9. Mais, dira quelqu’autre : Si le diable a été mis hors du cœur des fidèles, il ne doit plus tenter aucun d’entre eux ? Or, il ne cesse de tenter. Mais autre chose est de commander à l’intérieur, autre chose est d’attaquer au-dehors. La plus forte place peut être assiégée par l’ennemi, sans être, pour cela, emportée d’assaut ; et si quelques-uns des traits qu’il nous lance arrivent jusqu’à nous, l’Apôtre nous apprend à nous en garantir ; il nous montre, dans la foi, une cuirasse et un bouclier [14], et si quelque trait vient à nous blesser, il y a là quelqu’un pour nous guérir. Il est dit à ceux qui combattent : « Je vous écris ces choses, afin que vous ne péchiez point ». Il est dit également à ceux qui sont blessés« Et si quelqu’un a péché, nous avons un avocat auprès du Père, c’est Jésus-Christ le juste ; il est lui-même la victime de propitiation pour nos péchés[15] ». Que demandons-nous, en effet, lorsque nous disons « Pardonnez-nous nos offenses », sinon que nos blessures soient guéries ? Et que demandons-nous encore lorsque nous disons : « Ne nous induisez point en tentation[16] », sinon que celui qui nous tend des pièges et attaque notre cœur au-dehors ne puisse y pénétrer par ruse, ni s’en emparer à force ouverte ? Mais quelles que soient les machines qu’il dresse contre nous, tant qu’il ne possède pas la place de notre cœur où réside la foi, il est mis dehors. Mais si le Seigneur ne garde lui-même une cité, c’est inutilement que veille celui qui la garde [17]. Ne comptez donc pas trop sur vous-mêmes, si vous ne voulez pas voir rentrer dans votre cœur le diable qui en a été chassé.

LIGNES DE DONNÉES ▸
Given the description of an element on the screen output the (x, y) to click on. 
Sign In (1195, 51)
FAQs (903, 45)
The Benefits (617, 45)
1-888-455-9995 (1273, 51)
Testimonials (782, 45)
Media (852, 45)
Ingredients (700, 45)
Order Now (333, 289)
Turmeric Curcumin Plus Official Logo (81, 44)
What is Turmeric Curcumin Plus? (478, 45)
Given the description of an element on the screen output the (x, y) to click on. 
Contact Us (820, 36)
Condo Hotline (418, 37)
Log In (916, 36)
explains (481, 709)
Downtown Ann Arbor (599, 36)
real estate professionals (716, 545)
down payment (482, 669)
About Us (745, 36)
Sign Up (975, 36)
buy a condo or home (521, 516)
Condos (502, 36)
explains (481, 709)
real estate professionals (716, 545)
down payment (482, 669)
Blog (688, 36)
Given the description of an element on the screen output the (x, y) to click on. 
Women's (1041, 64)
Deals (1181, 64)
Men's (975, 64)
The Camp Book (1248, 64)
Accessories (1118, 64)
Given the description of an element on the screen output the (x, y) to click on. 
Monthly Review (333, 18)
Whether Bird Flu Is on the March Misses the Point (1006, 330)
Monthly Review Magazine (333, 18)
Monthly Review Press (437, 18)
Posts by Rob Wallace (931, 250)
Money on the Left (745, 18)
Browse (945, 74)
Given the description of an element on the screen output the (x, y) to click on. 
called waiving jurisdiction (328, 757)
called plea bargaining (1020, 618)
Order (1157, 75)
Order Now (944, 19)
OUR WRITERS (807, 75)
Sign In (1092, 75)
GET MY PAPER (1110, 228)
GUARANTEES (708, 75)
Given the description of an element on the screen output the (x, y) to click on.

CONSIGNE ▸
Répondez aux questions suivantes d'après la source sur le diable chassé du cœur des fidèles.
(a) Que l'Apôtre nous montre-t-il dans la foi ?
(b) Qui est désigné comme notre avocat auprès du Père ?
(c) Que demandons-nous lorsque nous disons « Pardonnez-nous nos offenses » ?

CORRIGÉ ▸
(a) Une cuirasse et un bouclier.
(b) Jésus-Christ le juste.
(c) Que nos blessures soient guéries.